Toronto hit the road 10 days ago with grand aspirations of securing themselves as bona fide contenders for the second Wild Card spot in the American League. It didn't work out that way, but there is finally some life in a lineup that has been otherwise dormant.
Jose Bautista and Colby Rasmus sparked a big day at the plate with home runs as the Blue Jays enjoyed their highest offensive output of the month in a 9-5 victory over the Brewers on Wednesday afternoon at Miller Park.
"In reality, that's baseball. You go through those stretches," Blue Jays manager John Gibbons said. "They didn't get a couple of two-out hits, might have made a difference in the game too. Sometimes the pitcher is pretty good, sometimes it doesn't take much to just miss a ball."
The production on offense was a stark contrast to the way the Blue Jays have been playing this month. Toronto entered play on Wednesday having averaged three runs per game, and the team that's known for hitting homers had seven, which ranked last in the Majors.
The Blue Jays' lack of runs was the main reason the road trip got off to such a poor start. Toronto was swept in Seattle after scoring four runs in three games, and even though the numbers were better in Chicago, it resulted in only one win over the White Sox.
That's going to have to change in a hurry if the Blue Jays have any realistic hope of remaining in the Wild Card conversation. The pressure will be on the big names at the top of the order to lead the way, and they came through during the series finale in Milwaukee.
The big three of Jose Reyes, Melky Cabrera and Jose Bautista combined for seven hits. Each player doubled while Bautista added his 24th home run of the season in the breakout afternoon at the plate.
"It's a team effort when you win," Gibbons pointed out. "You have your key guys, your big boys in the middle, and they have to carry you, but everybody has to pitch in one way or the other, and then you have to play good defense."
Toronto was quiet through four innings, but scored two in the fifth and took control of the game in the sixth. Josh Thole and Munenori Kawasaki had back-to-back doubles with one out, and the top of the lineup took it from there. Reyes and Cabrera hit back-to-back singles before Bautista homered for the first time since Aug. 11.

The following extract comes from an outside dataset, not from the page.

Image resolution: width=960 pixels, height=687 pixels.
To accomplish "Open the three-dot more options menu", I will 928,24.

The five runs in the inning were the most Toronto has produced in one frame since the club scored nine during the sixth inning vs. Boston on July 28. That game vs. the Red Sox also marked the last time Toronto scored more than six runs.

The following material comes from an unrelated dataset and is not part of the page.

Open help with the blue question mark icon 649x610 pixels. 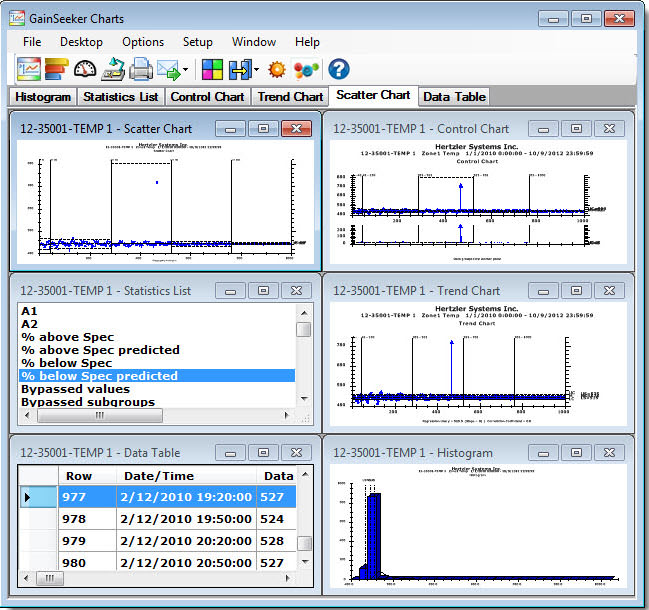pos(339,70)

"It's great to have an inning where you put a crooked number up there," Blue Jays starter R.A. Dickey said. "I feel like we've been overdue for that. That's kind of our calling card, is being able to put up big innings, and we haven't had one in a while."
Brewers right-hander Jimmy Nelson was charged with four of the Blue Jays' nine runs. He was pulled after the back-to-back doubles, and reliever Zach Duke didn't retire either of the two batters he faced. Brandon Kintzler eventually surrendered the Bautista homer as Toronto jumped in front, 7-3.
Dickey picked up the victory after giving up five runs on eight hits over 5 2/3 innings. He was on the verge of another quality start until a two-run homer in the sixth inning by Carlos Gomez chased him from the game. Even though Dickey got the win, it was the first time since June 4 that he didn't go at least six innings.
"I expect more out of myself, especially there in the sixth," Dickey said. "I was one out away from a tolerable outing, but I've got to get better at being able to close out innings where we score runs in the top of the inning. I was right there, just one bad floating knuckleball and it was a two-run home run. I fought hard, as hard as I could."
Toronto will take the day off on Thursday before opening a lengthy homestand vs. the Rays, Red Sox and Yankees. If the make-or-break time hasn't occurred for the Blue Jays yet, it's about to.
"You hope so, we've done it before," Gibbons said when asked about his team needing the type of spark that can come from Wednesday's win. "We're looking forward to getting home. We definitely play better there. We've had so many off-days lately. At one point, you can't wait to have one, now you'd like to go out and play again tomorrow after today's game. But we'll get rested up. It's a big homestand."